Maharana of Udaipur State
- Reign: 1861–74
- Predecessor: Swarup Singh
- Successor: Sajjan Singh
- Born: 22 December 1847
- Died: 7 October 1874 (aged 26)
- Spouse: HH Maharaniji Sa Chauhanji Shri Indra Kanwarji Saheba of Garhi in Banswara State HH Maharaniji Sa Jhaliji Shri Daulat Kanwarji Saheba of Bari Sadri in Udaipur State
- Issue: No Issue
- House: Ranawat-Sisodia
- Father: Sher Singh of Bagore
- Mother: Rathorji (Bikawatji) Nand Kanwarji Maji Saheba d.of Rajvi Sagat/Shakti Singh of Chatragarh in Bikaner State

= Shambhu Singh =

Maharana of Udaipur from 1861–1874

HH Maharana Sir Shambhu Singh (22 December 1847 – 7 October 1874), was the Sisodia Rajput ruler of the Princely State of Udaipur reigning from 1861 to 1874. He was a son Kunwar Sher Singh of Bagore and nephew of his childless uncle and predecessor Maharana Swarup Singh.

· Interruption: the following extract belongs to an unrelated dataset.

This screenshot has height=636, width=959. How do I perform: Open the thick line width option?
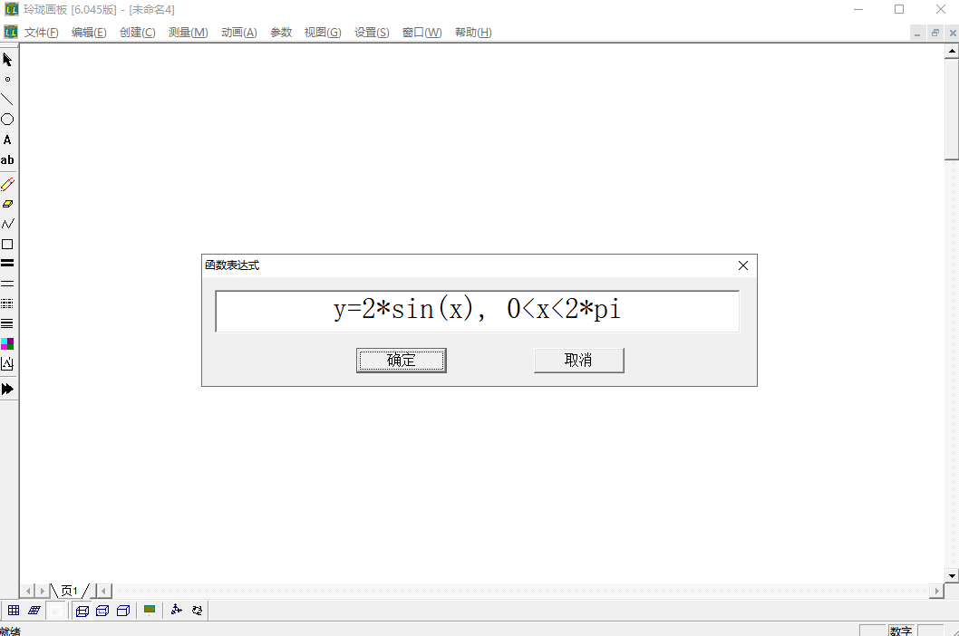7,264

The rich and diverse land of India had faced numerous invasions and marauding before the British set their foot as merchants and slowly took over the dominance of the Indian main land. With the great India rebellion of 1857, the governance of India was transferred to the Queen of England and a new era had begun with Maharana Shambhu Singh ascending the throne of Mewar.

He was a descendant of Maharana Sangram Singh II; was adopted by Maharana Swarup Singh as his nominated heir. Maharana Shambhu Singh ascended the throne as a minor and a British Political agent was appointed to guide the young Maharana. Unlike his predecessors, the financial conditions at the time were relatively stable and progressive and he continued to replenish the state treasury after he was provided full powers as the ruler of Mewar.

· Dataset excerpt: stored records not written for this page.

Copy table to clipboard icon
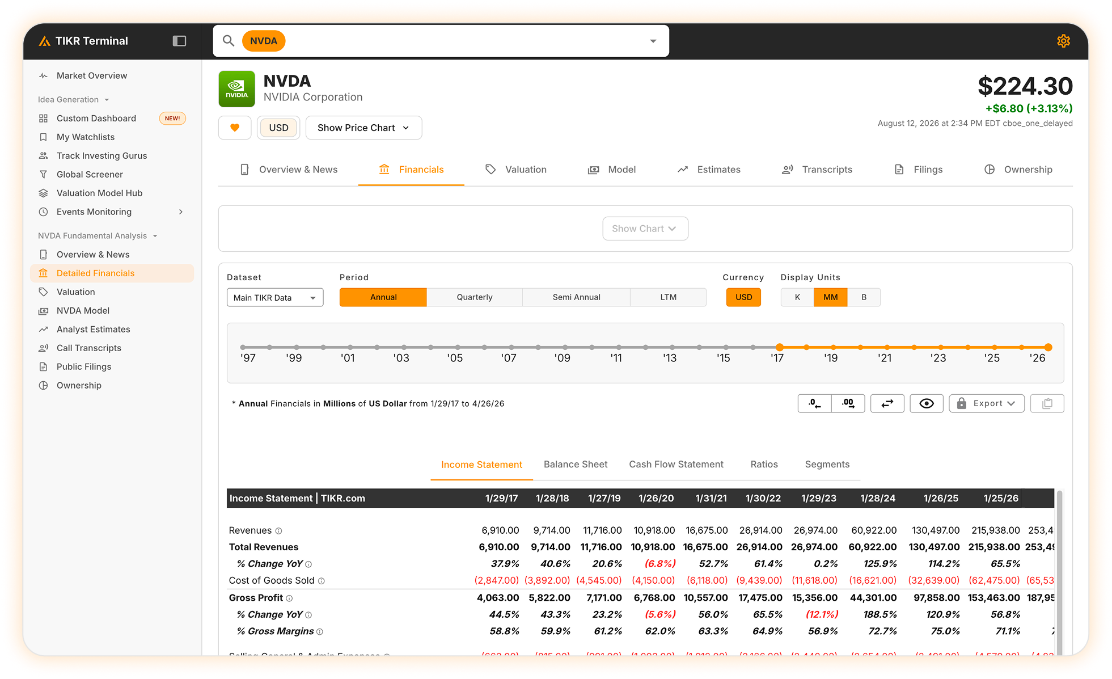Image resolution: width=1112 pixels, height=679 pixels. pyautogui.click(x=1047, y=403)
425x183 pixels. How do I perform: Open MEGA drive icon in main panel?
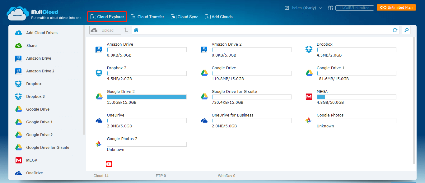click(309, 97)
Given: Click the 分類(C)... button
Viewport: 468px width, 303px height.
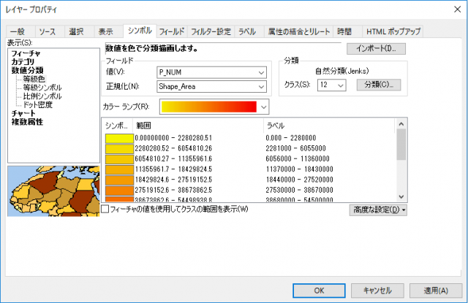Looking at the screenshot, I should 379,85.
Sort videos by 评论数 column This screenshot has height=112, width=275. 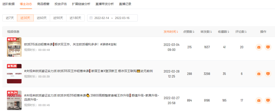[241, 32]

After attaining complete control, he set up various new rules and offices for improving administrative resources, organised administration and income of temples and sacred places and introduced new legal code for Mewar. Under him the military was reorganised, various jail reforms were introduced and new construction of roads and railway tracks started. In spite of being formally uneducated, he gave education supreme importance and expanded various existing schools and introduced numerous new ones. Most importantly, he was the first to set up a school for girls and thus promoted opportunities of education for everyone. He enforced special measures to curb the Sati pratha and imposed heavy monetary fines on offenders.

Thus with various reforms in public facilities and infrastructure, Shambhu Singh was considered a liberal and well-managed king of his times. But with his untimely death at a young age of 27 years, his dreams of the revival of his homeland to the ancient golden times were stalled. He left behind no heir and his nephew Sajjan Singh, who himself was a minor at the time of his death; succeeded him and went ahead in continuation with the reforms paved by his predecessor.